**Exercise instructions:** Copy the entries below word for word, but omit any pictures they contain.

**Stored dataset items:**
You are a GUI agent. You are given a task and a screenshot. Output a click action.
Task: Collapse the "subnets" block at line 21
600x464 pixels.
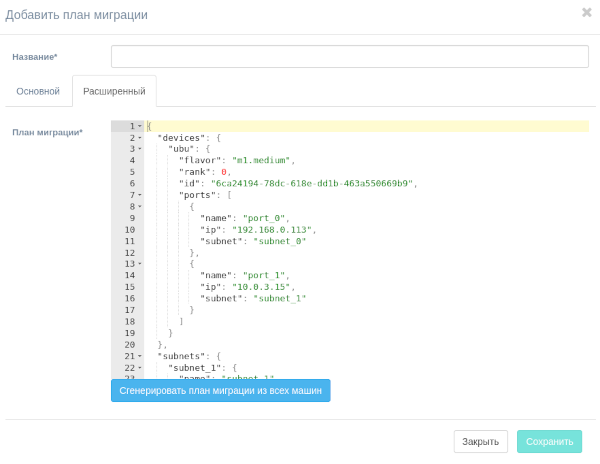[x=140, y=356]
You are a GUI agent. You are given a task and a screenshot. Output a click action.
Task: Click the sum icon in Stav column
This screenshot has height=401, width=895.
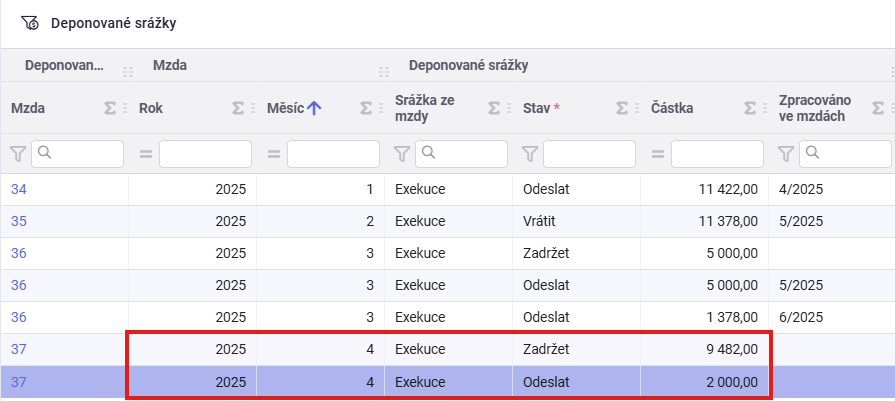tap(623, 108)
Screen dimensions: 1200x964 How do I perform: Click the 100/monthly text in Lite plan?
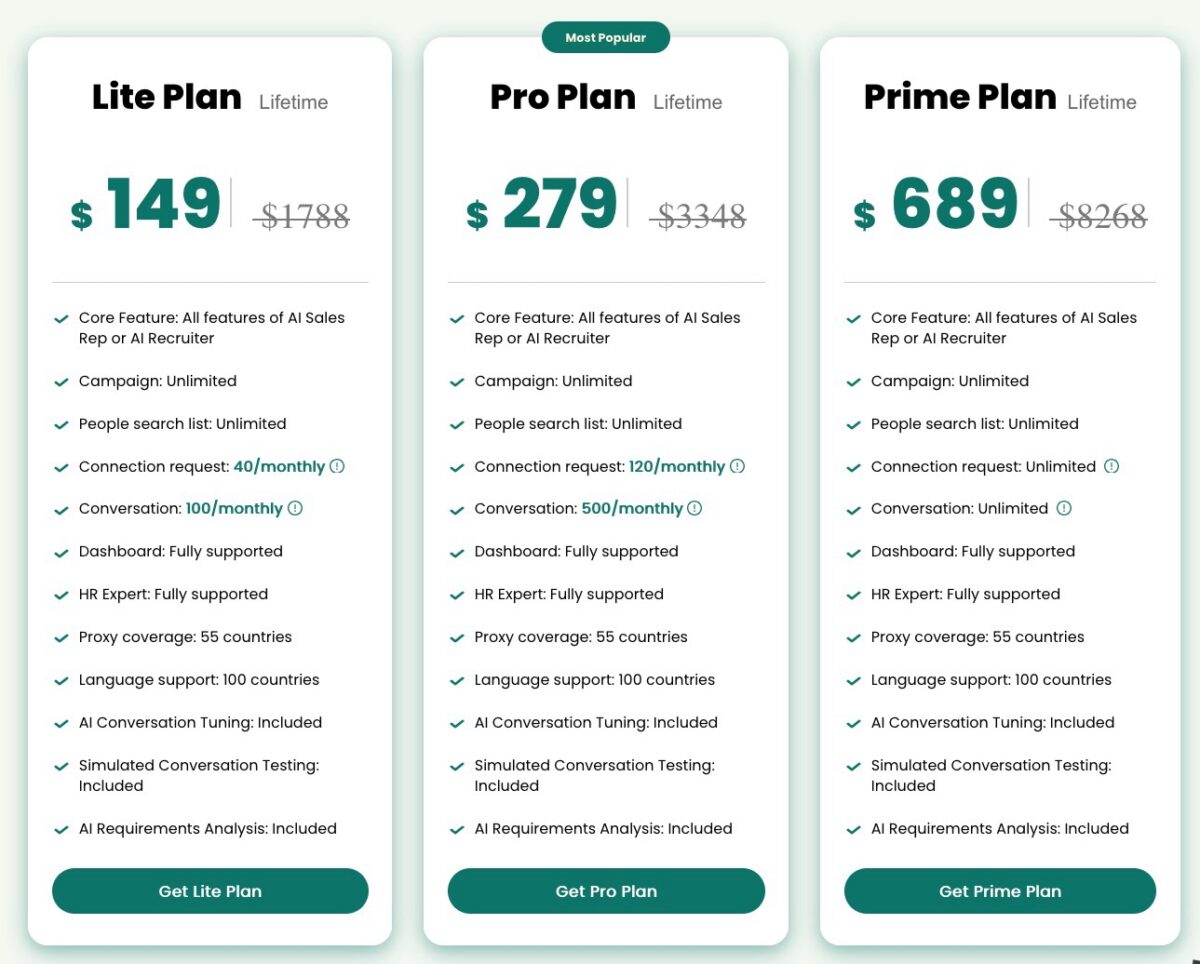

**Output of the exercise:**
You are a GUI agent. You are given a task and a screenshot. Output a click action.
Task: Collapse the "subnets" block at line 21
600x464 pixels.
[x=140, y=356]
You are a GUI agent. You are given a task and a screenshot. Output a click action.
Task: Click the sum icon in Stav column
This screenshot has height=401, width=895.
tap(623, 108)
Screen dimensions: 1200x964 How do I perform: Click the 100/monthly text in Lite plan?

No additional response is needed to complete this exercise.